The 18 C summer residence of the Archbishops of Augsburg, which was
located in Marktoberdorf, has been transformed into the Bavarian Music
Marktoberdorf remains a small,
rather isolated town in South West Germany, but it has become famous
for its music festivals, notably the biennial Musica Sacra International,
where a concept unique in Europe, and possibly in the world, has flowered.
It is the brainchild of the charismatic Festival Director Adolf Rabus,
who conceived Musica Sacra International as a small but significant
way to promote mutual understanding through music, in the context of
the fragility of peace, with globalisation of violence, regional intolerance
and international conflicts fuelled by rigorous compliance to religious
principles and, indeed, false interpretations of religious writings.

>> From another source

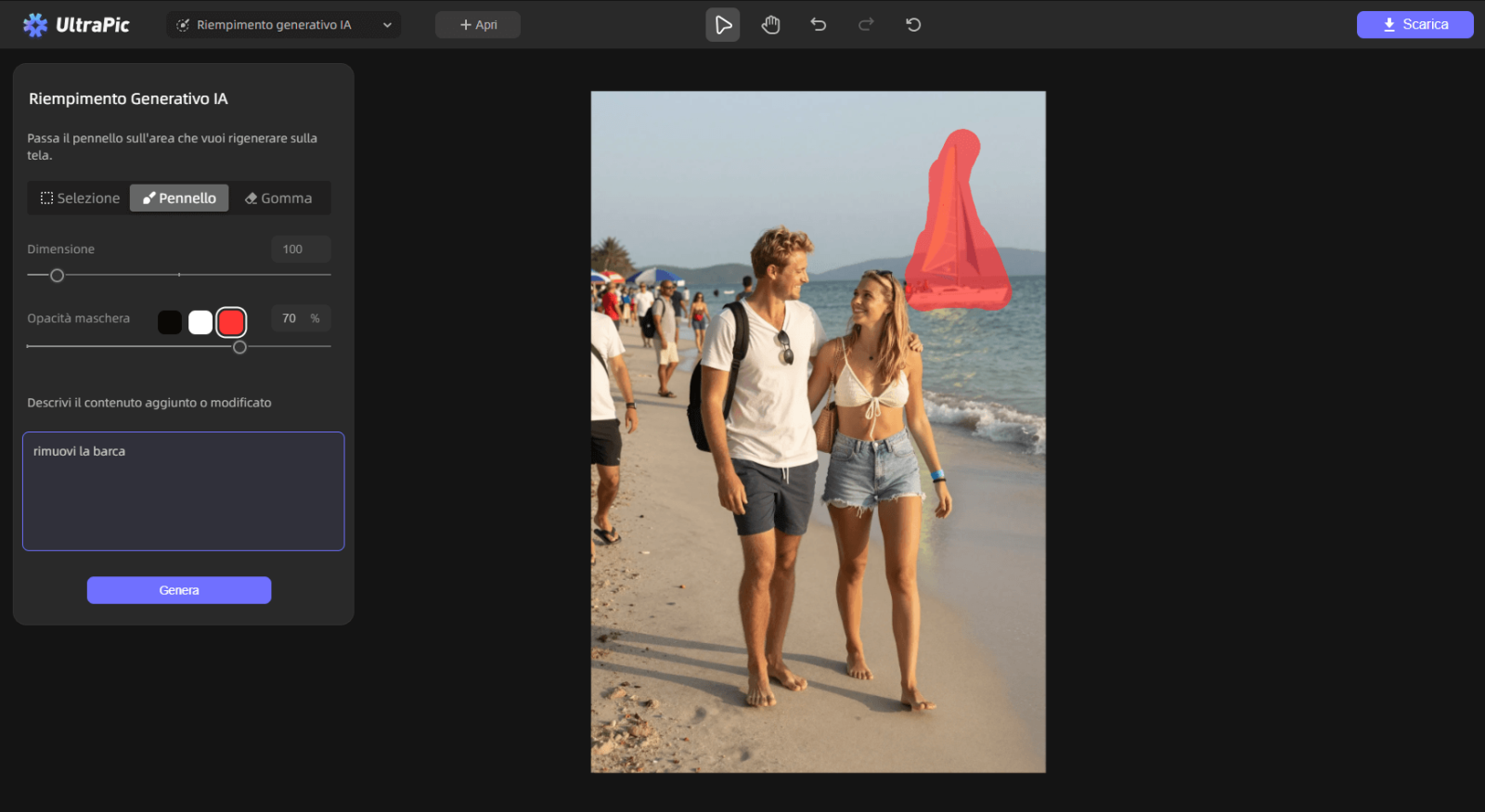Screen dimensions: 1485x812
Task: Select the pointer arrow tool
Action: 723,25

There was initial resistance in
this predominantly Catholic area; some priests were at first reluctant
to have Hindus, Muslims, Buddhists and Jews - representatives of all
religions - to perform in their churches, but prejudice has been overcome
and an enthusiastic public gathers in each of the concert venues, many
of them supreme jewels of High Baroque.
Despite all the vicissitudes and
financial difficulties which beset most cultural initiatives, Musica
Sacra International is firmly established as a fixture on the European
cultural calendar and an encouraging demonstration of faith in the possibility
of music to foster international friendship and understanding.

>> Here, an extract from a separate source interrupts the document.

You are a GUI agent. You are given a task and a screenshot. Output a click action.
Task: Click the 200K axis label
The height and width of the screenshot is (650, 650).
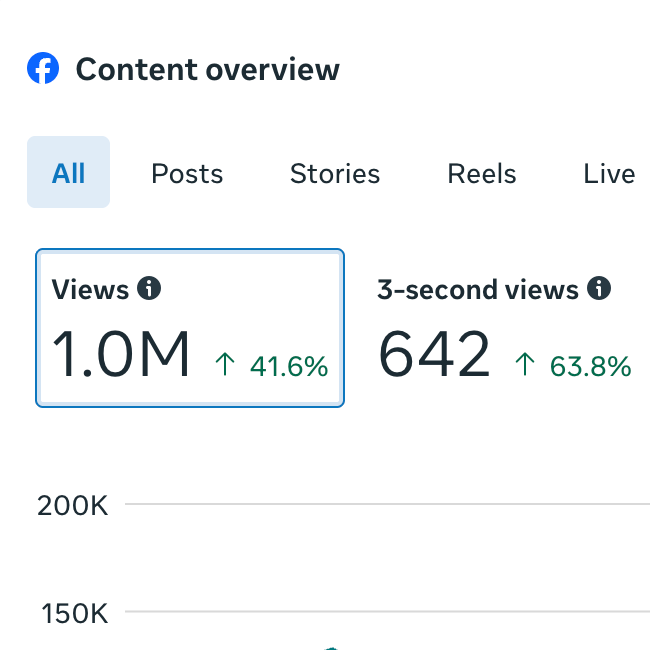(x=73, y=506)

Many of the concerts we attended
were packed to overflowing, even in some of the largest churches, with
audiences attending patiently to exotic musics which will have been
unknown to most listeners. After a slowish start in 1992, the festival
has really taken off this year, with half of the concerts sold out.
Some of the artists we saw and heard were visibly taken aback by their
invariably enthusiastic reception, for example a group of five Tenores
di Biti from Sardinia, who intoned esoteric primitive chants with an
extraordinary guttural inherited sound, continuing for most of an hour.
They have a CD of sacred and 'profane' music on SIAE BLU 032.
Contrasting juxtapositions were
the rule; at St Martin's, Kaufbeuren the Tenores were followed by a
Jazz Requiem by Finnish composer Nils Lindberg, with choirs, amplified
solo singers and the Bavarian State Youth Jazz Orchestra, who gave its
Austrian and German premieres during the Musica Sacra days at churches
in Bregenz, Kaufbeuren & Kempten; a unique combination for choir
and 'real' jazz. Its expressivity veered between soprano and brass giving
a spine chilling intimation of screaming souls in purgatory and intense
quiet lamentation as a dialogue between keyboard and baritone saxophone.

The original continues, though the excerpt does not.